# Extracted entries
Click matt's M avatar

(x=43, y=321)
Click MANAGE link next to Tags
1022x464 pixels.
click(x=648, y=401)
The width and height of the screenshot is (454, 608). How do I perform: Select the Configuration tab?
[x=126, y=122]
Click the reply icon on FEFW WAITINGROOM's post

==

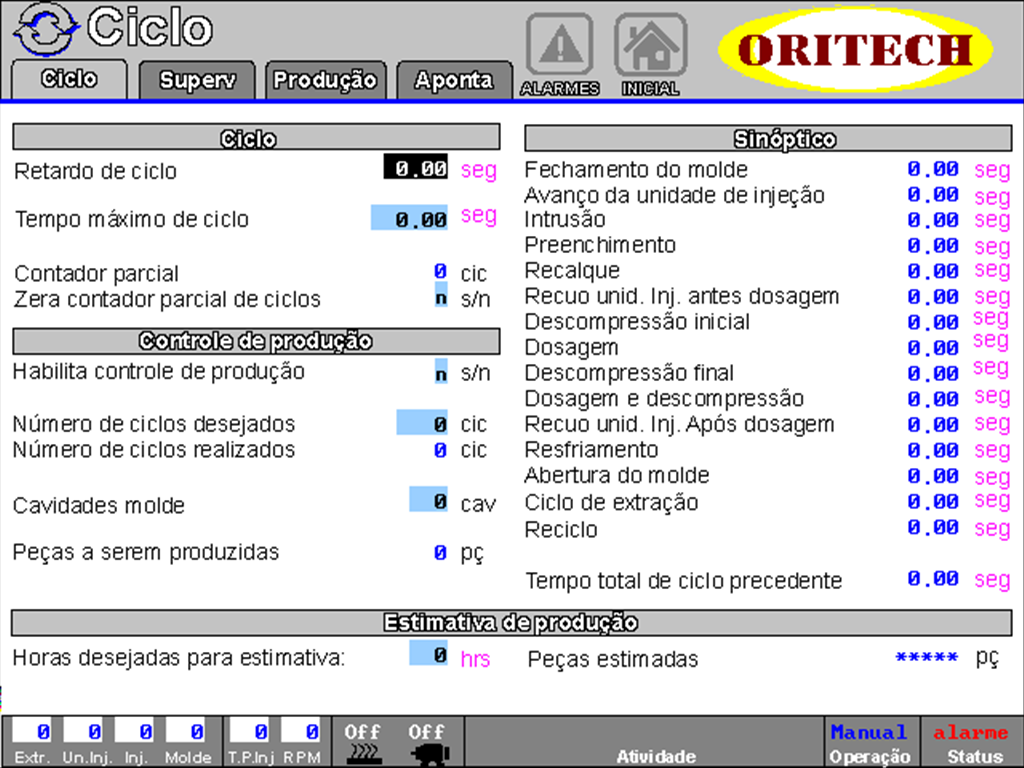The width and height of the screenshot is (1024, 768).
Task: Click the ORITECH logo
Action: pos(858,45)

# About this exercise
All that is wanted is the stretch of lines above from the one containing "Click MANAGE link next to Tags" through the one containing "Click the reply", duplicated exactly.

# Response to this exercise
Click MANAGE link next to Tags
1022x464 pixels.
click(x=648, y=401)
The width and height of the screenshot is (454, 608). How do I perform: Select the Configuration tab?
[x=126, y=122]
Click the reply icon on FEFW WAITINGROOM's post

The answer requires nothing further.